→ **Exercise materials**

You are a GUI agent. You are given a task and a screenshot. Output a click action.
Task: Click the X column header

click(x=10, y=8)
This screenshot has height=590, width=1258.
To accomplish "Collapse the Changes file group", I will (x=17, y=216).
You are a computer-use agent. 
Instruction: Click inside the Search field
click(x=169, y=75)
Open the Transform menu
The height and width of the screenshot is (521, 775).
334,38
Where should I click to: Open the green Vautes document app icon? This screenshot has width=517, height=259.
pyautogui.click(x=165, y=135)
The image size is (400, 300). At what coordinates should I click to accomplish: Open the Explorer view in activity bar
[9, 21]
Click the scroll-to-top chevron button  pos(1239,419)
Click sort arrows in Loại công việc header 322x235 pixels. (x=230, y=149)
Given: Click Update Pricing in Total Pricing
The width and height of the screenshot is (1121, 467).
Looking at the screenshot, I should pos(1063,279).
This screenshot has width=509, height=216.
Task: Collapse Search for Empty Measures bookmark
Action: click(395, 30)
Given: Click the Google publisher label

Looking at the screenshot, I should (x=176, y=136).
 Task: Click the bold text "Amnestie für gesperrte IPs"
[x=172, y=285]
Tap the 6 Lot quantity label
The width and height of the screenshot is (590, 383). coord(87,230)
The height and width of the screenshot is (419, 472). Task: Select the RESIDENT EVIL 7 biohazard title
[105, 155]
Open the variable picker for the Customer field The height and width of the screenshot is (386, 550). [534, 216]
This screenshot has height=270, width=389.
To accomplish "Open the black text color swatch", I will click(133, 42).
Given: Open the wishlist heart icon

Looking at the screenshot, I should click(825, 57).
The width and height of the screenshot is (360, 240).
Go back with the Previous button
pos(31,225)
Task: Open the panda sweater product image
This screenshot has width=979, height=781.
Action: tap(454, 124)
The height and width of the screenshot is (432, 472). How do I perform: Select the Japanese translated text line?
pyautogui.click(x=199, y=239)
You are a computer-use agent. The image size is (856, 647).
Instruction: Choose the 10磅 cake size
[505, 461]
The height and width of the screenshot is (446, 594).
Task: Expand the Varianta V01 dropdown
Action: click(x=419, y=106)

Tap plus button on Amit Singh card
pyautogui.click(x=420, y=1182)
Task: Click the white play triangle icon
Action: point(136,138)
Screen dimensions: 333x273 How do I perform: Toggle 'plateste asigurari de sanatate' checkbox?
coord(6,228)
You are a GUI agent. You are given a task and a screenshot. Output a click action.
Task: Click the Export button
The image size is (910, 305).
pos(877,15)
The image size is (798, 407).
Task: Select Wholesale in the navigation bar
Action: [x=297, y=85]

→ **Assignment**
All entries are to be reproduced verbatim, with none omitted.

→ **The completed task**
You are a GUI agent. You are given a task and a screenshot. Output a click action.
Task: Click the X column header

click(x=10, y=8)
This screenshot has height=590, width=1258.
To accomplish "Collapse the Changes file group", I will (x=17, y=216).
You are a computer-use agent. 
Instruction: Click inside the Search field
click(x=169, y=75)
Open the Transform menu
The height and width of the screenshot is (521, 775).
334,38
Where should I click to: Open the green Vautes document app icon? This screenshot has width=517, height=259.
pyautogui.click(x=165, y=135)
The image size is (400, 300). At what coordinates should I click to accomplish: Open the Explorer view in activity bar
[9, 21]
Click the scroll-to-top chevron button  pos(1239,419)
Click sort arrows in Loại công việc header 322x235 pixels. (x=230, y=149)
Given: Click Update Pricing in Total Pricing
The width and height of the screenshot is (1121, 467).
Looking at the screenshot, I should pos(1063,279).
This screenshot has width=509, height=216.
Task: Collapse Search for Empty Measures bookmark
Action: click(395, 30)
Given: Click the Google publisher label

Looking at the screenshot, I should (x=176, y=136).
 Task: Click the bold text "Amnestie für gesperrte IPs"
[x=172, y=285]
Tap the 6 Lot quantity label
The width and height of the screenshot is (590, 383). coord(87,230)
The height and width of the screenshot is (419, 472). Task: Select the RESIDENT EVIL 7 biohazard title
[105, 155]
Open the variable picker for the Customer field The height and width of the screenshot is (386, 550). [534, 216]
This screenshot has height=270, width=389.
To accomplish "Open the black text color swatch", I will click(133, 42).
Given: Open the wishlist heart icon

Looking at the screenshot, I should click(825, 57).
The width and height of the screenshot is (360, 240).
Go back with the Previous button
pos(31,225)
Task: Open the panda sweater product image
This screenshot has width=979, height=781.
Action: tap(454, 124)
The height and width of the screenshot is (432, 472). How do I perform: Select the Japanese translated text line?
pyautogui.click(x=199, y=239)
You are a computer-use agent. The image size is (856, 647).
Instruction: Choose the 10磅 cake size
[505, 461]
The height and width of the screenshot is (446, 594).
Task: Expand the Varianta V01 dropdown
Action: click(x=419, y=106)

Tap plus button on Amit Singh card
pyautogui.click(x=420, y=1182)
Task: Click the white play triangle icon
Action: point(136,138)
Screen dimensions: 333x273 How do I perform: Toggle 'plateste asigurari de sanatate' checkbox?
coord(6,228)
You are a GUI agent. You are given a task and a screenshot. Output a click action.
Task: Click the Export button
The image size is (910, 305).
pos(877,15)
The image size is (798, 407).
Task: Select Wholesale in the navigation bar
Action: [x=297, y=85]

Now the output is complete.